◆ What is expected
Where an entry contains an image, leave the image out; restate everything else exactly.

◆ Data for this task
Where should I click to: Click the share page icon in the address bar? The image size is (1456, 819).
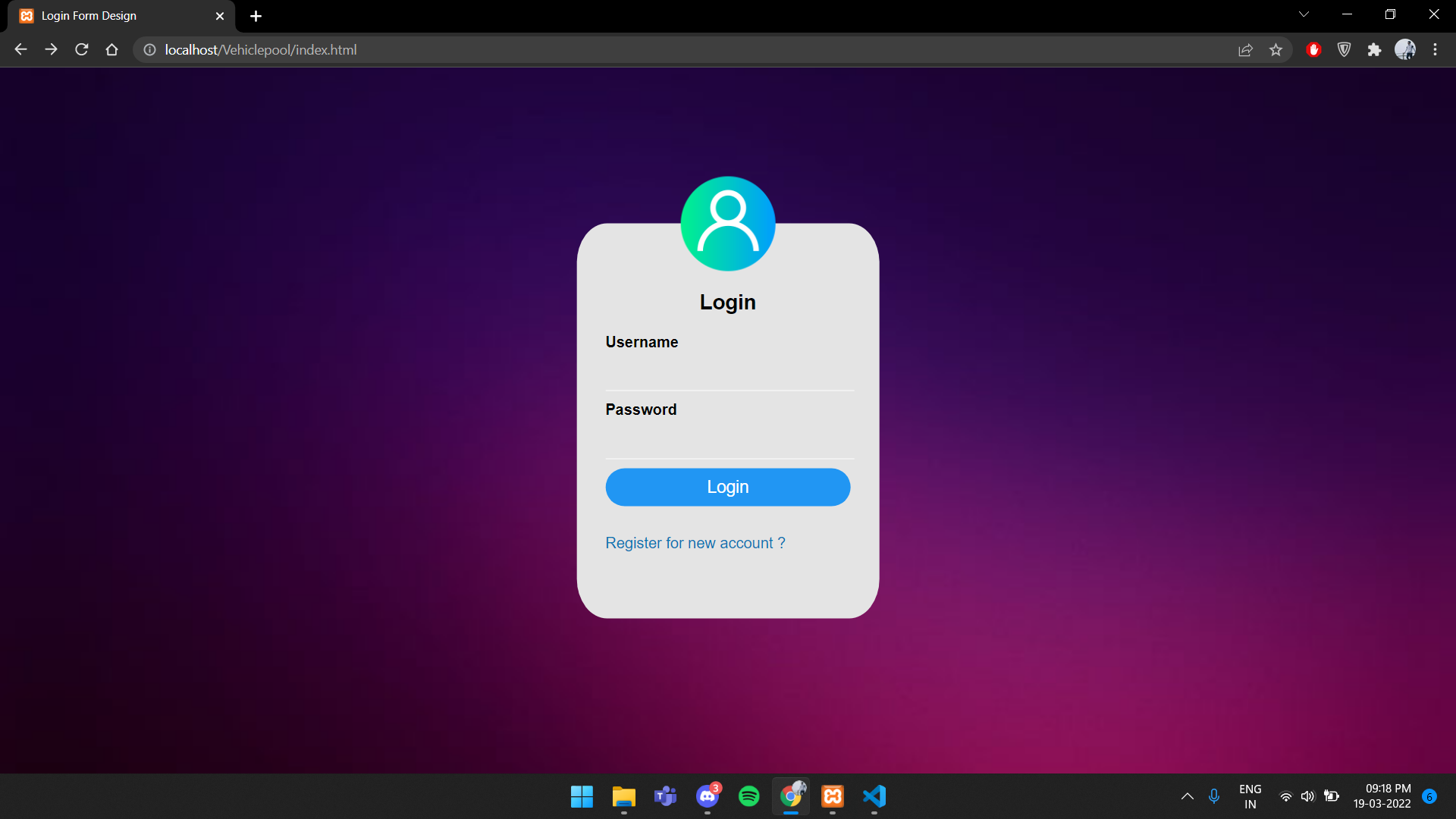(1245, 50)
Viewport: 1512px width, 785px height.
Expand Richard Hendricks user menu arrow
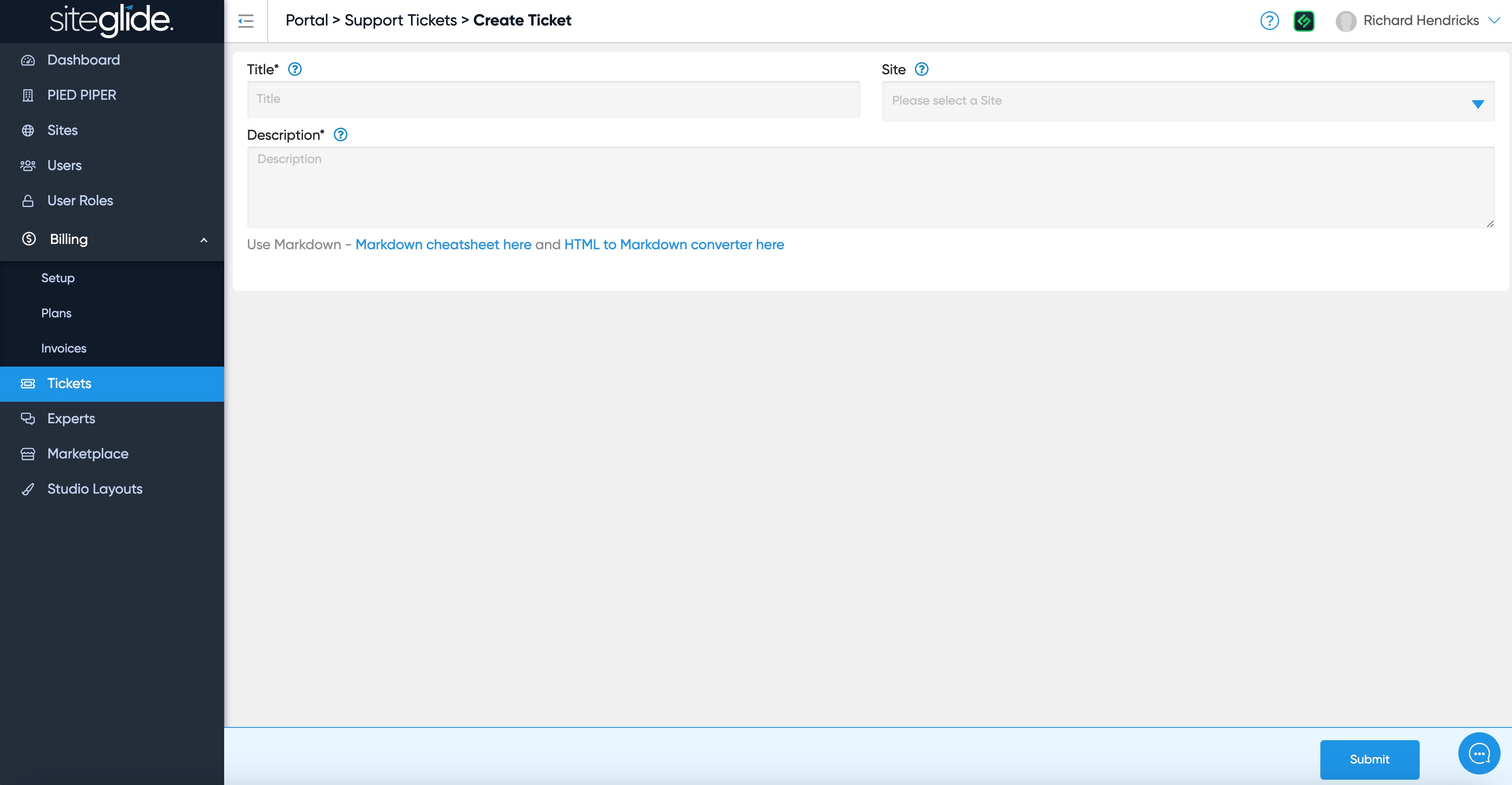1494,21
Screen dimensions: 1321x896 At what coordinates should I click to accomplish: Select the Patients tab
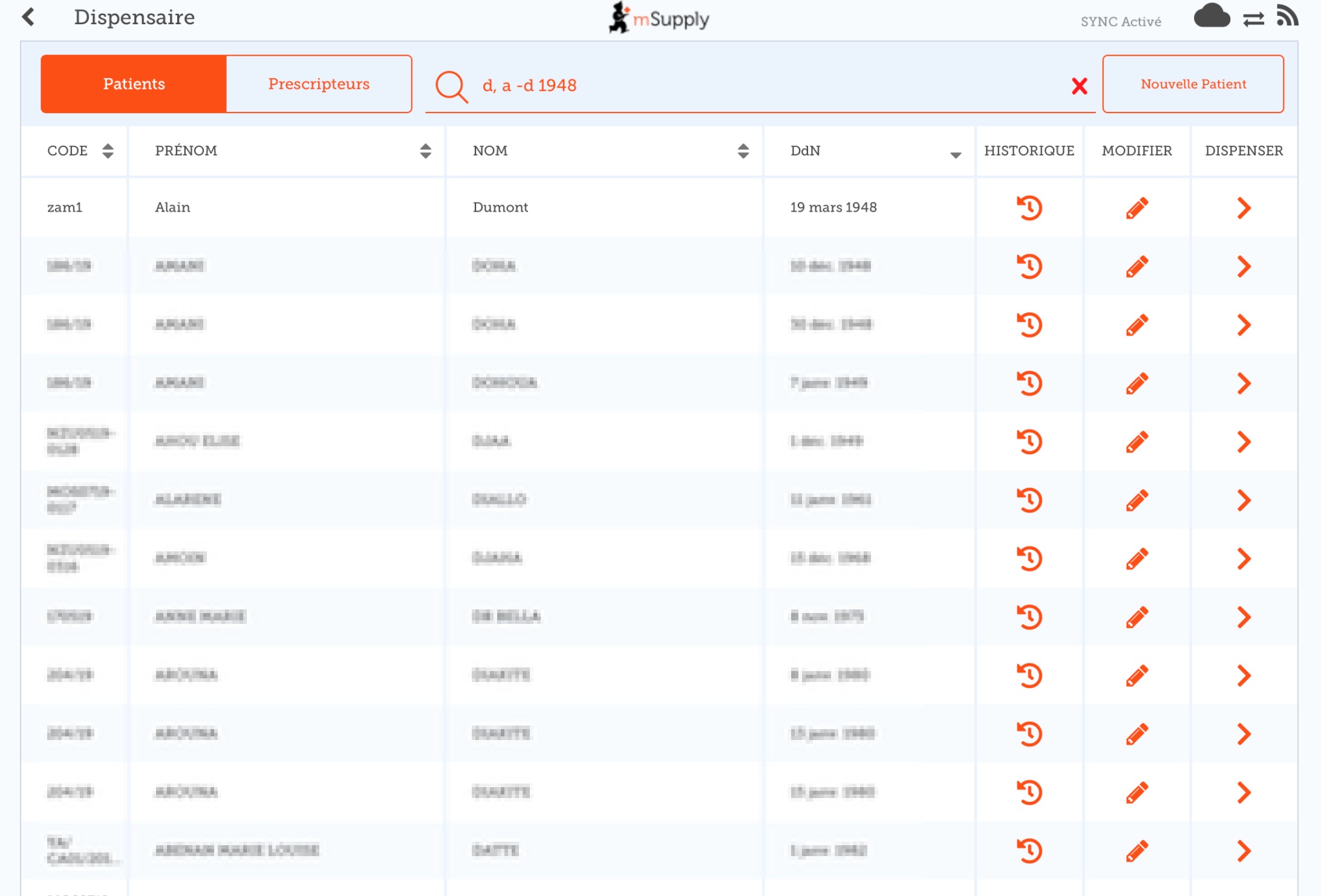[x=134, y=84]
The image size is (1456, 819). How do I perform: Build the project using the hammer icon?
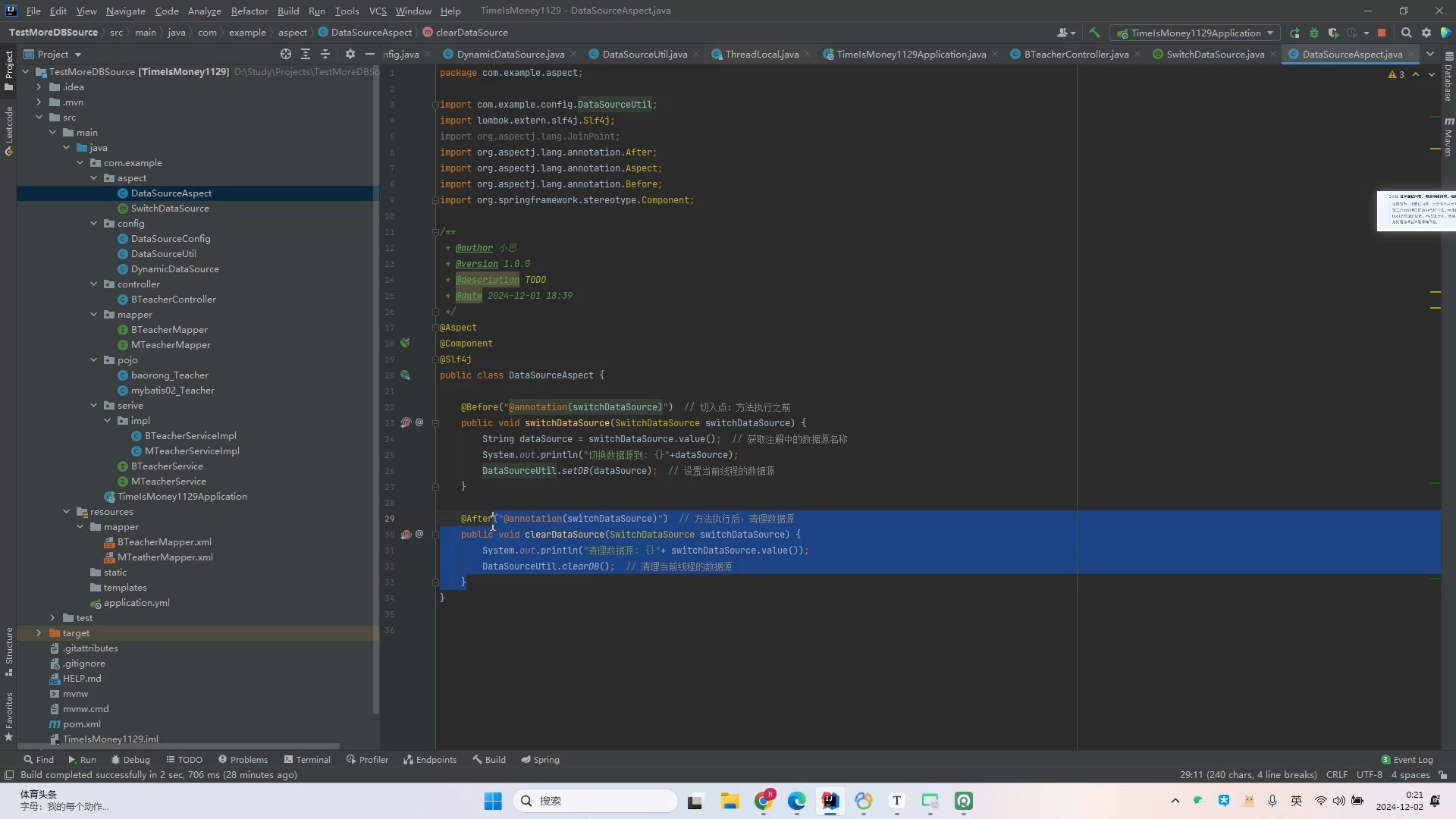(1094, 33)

◆ Answer section
Where should I click to: Click the share page icon in the address bar? The image size is (1456, 819).
(1245, 50)
Viewport: 1512px width, 785px height.
Expand Richard Hendricks user menu arrow
1494,21
Screen dimensions: 1321x896 At what coordinates should I click to accomplish: Select the Patients tab
[x=134, y=84]
The image size is (1456, 819). How do I perform: Build the project using the hammer icon?
(1094, 33)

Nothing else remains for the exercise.